Quels sont les mécanismes génétiques qui sont derrière le développement de plus gros cerveaux, de la marche debout, et de phénomènes plus spécialisés comme la résistance au sida chez les chimpanzés? Pour répondre à de telles questions, le flot ininterrompu de nouvelles données génétiques révèle de plus en plus la nécessité de regarder du côté de « connections altérées dans des réseaux de gènes », de « gènes bonus » (extra genes), de séquences d’ADN manquantes; des choses bien obscures pour le profane, et qui le sont encore pour les généticiens eux-mêmes, tant leur exploration est récente.

Ce n’est qu’en décembre dernier, par exemple, dans la revue PLoS One, qu’une équipe de l’Indiana comparant les génomes du chimpanzé et de l’humain a évalué à 6% la proportion de gènes « mal copiés », c’est-à-dire gagnés ou perdus au fil de l’évolution. En termes savants cela se dit ainsi : « la duplication et la perte de gènes peut avoir joué un plus grand rôle que la substitution de nucléotides dans l’évolution de phénotypes spécifiquement humains ». Vous suivez toujours?

Et encore, ces différences, en soi, ne veulent rien dire : un gène altéré, disparu ou ajouté peut fort bien n’apporter aucun avantage (ni désavantage). « Distinguer les différences qui comptent de celles qui ne comptent pas, telle est la vraie difficulté », résume David Haussler qui, à titre d’ingénieur biomoléculaire (ça existe vraiment!) à l’Université de Californie à Santa Cruz, a identifié en 2006 de nouveaux éléments du génome humain qui semblent réguler les gènes.

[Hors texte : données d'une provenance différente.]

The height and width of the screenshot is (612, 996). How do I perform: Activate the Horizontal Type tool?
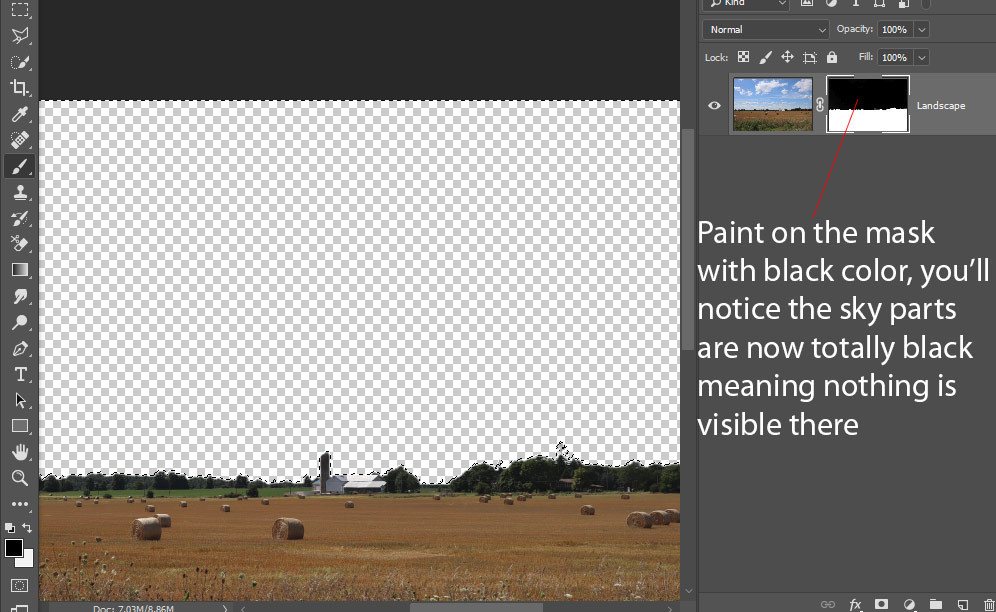[x=19, y=374]
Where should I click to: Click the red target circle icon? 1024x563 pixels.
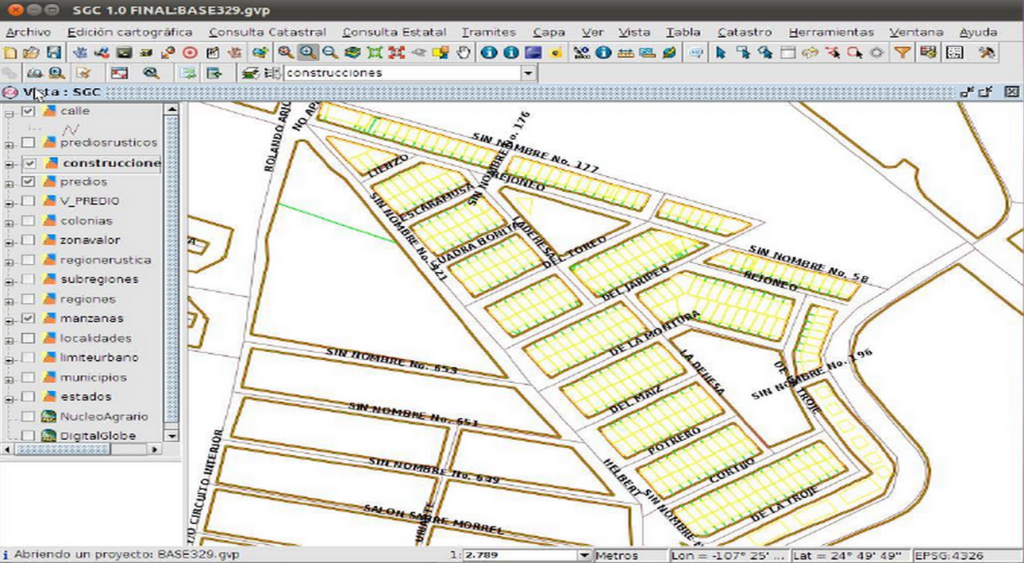190,52
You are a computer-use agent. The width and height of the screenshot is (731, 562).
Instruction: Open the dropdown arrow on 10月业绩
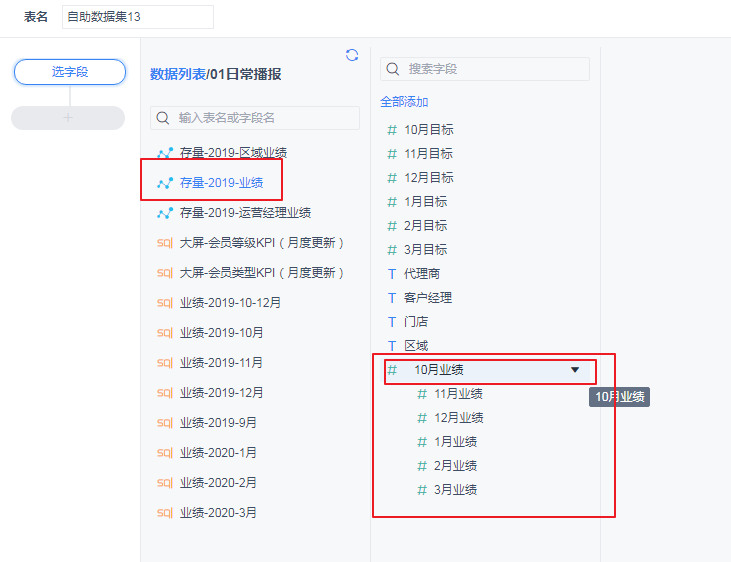575,370
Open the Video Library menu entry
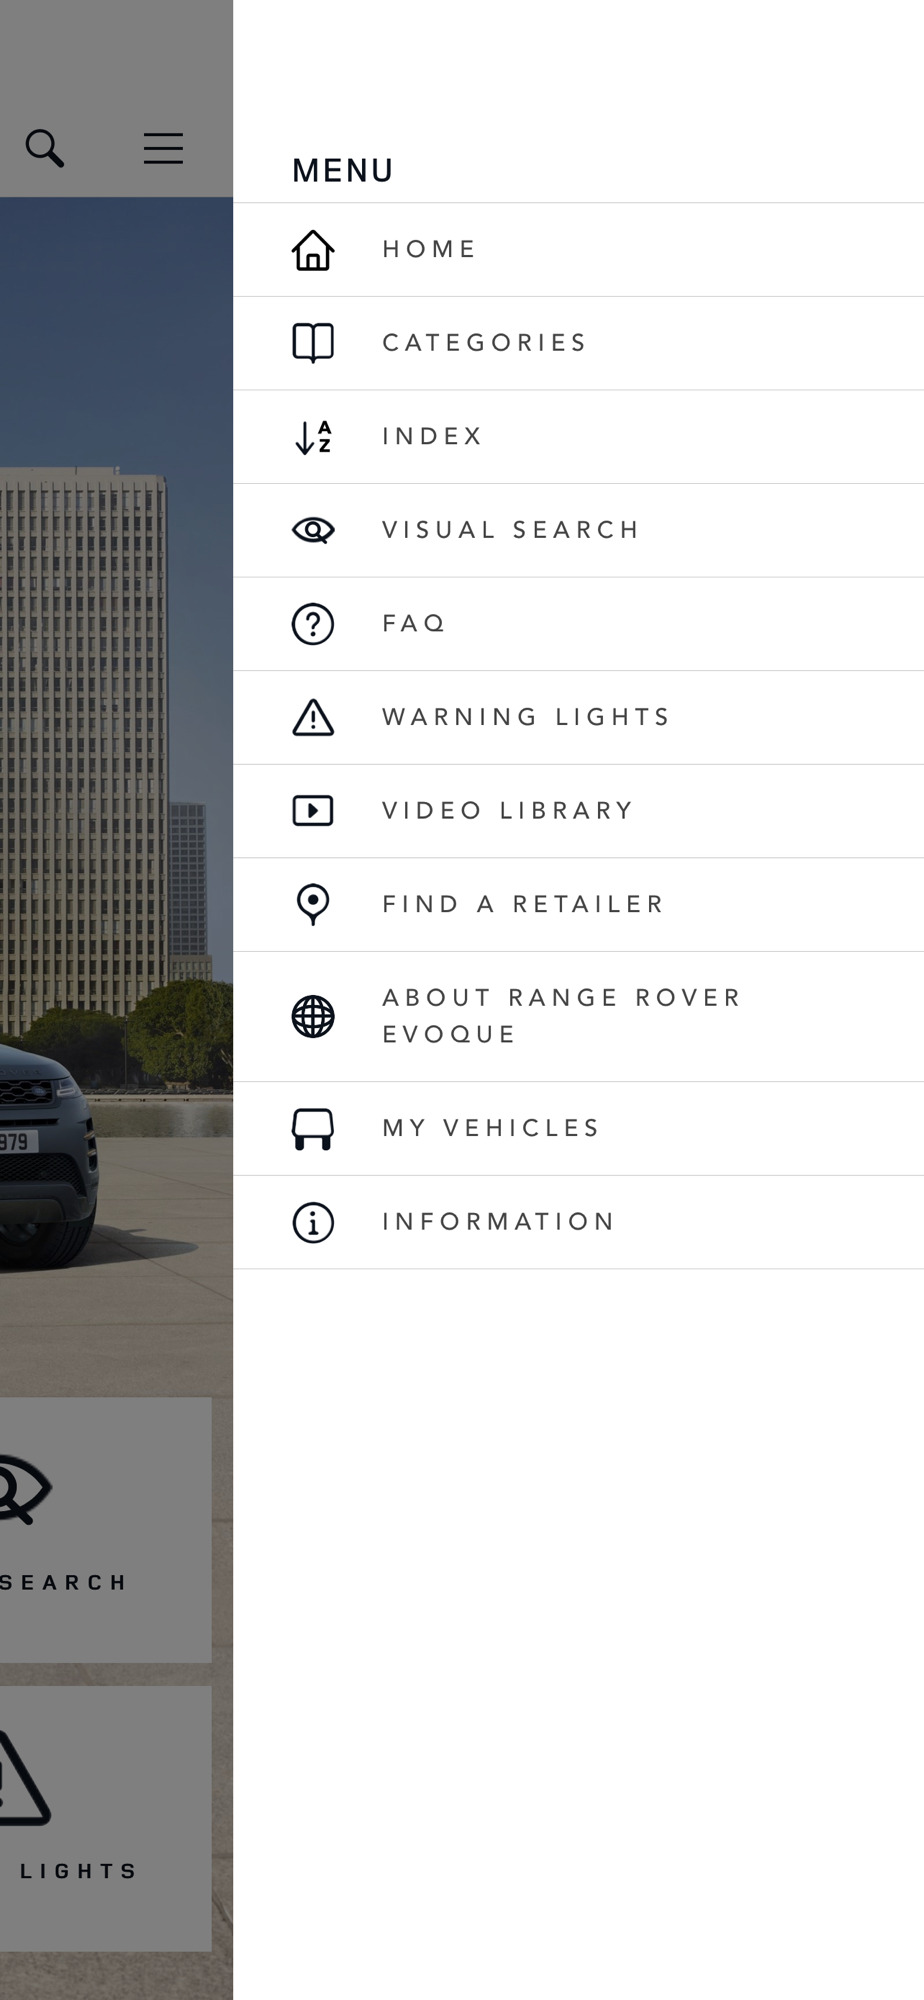 pos(578,811)
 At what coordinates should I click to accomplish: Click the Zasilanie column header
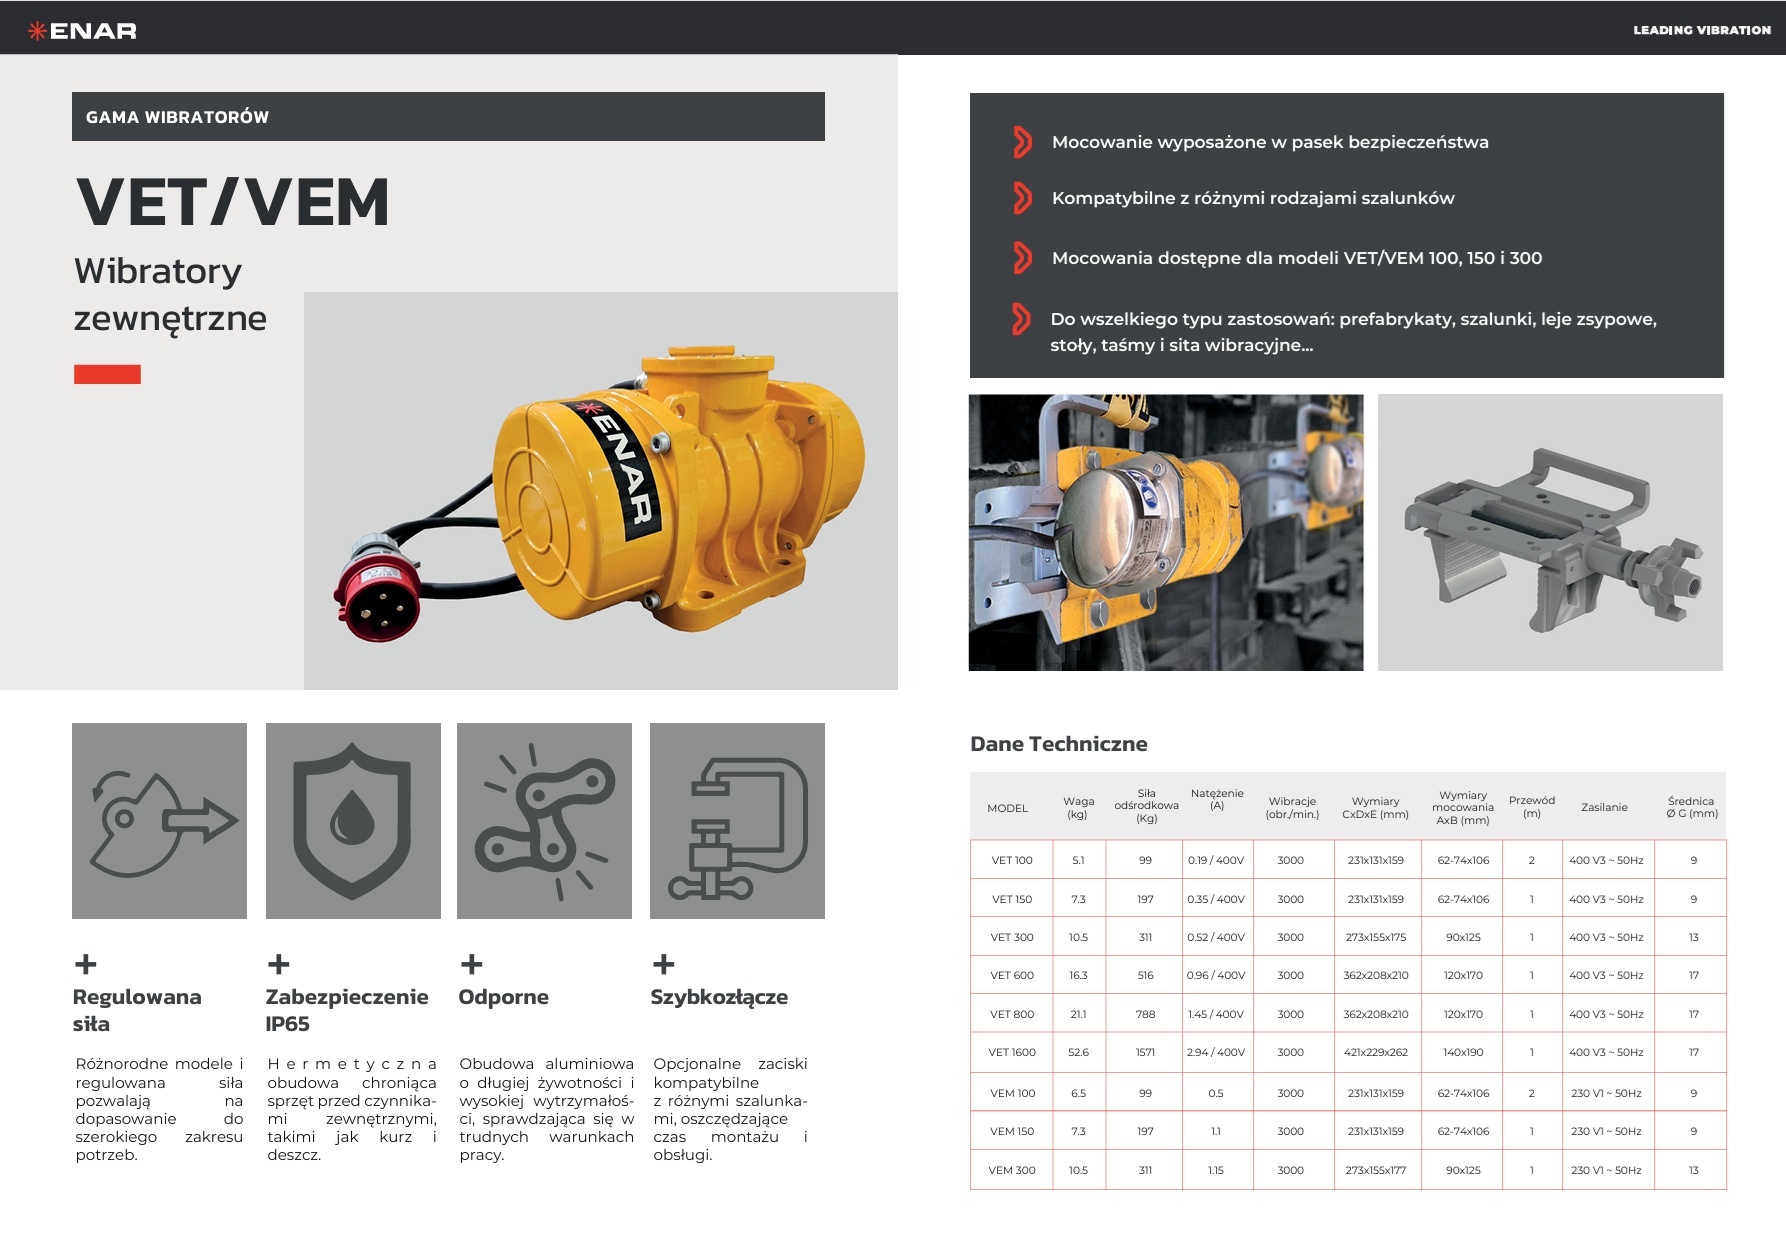(x=1604, y=807)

Enfin, au bout de toutes ces recherches, il restera toujours la culture : quand bien même on identifierait tous les gènes et tous les mécanismes génétiques qui diffèrent entre le chimpanzé et nous, on n’aurait pas expliqué pourquoi deux humains peuvent apprécier les choses de manière complètement différente, goûter différemment, rire différemment ou aimer différemment. Une série de mystères qui débordent de loin l’hélice d’ADN.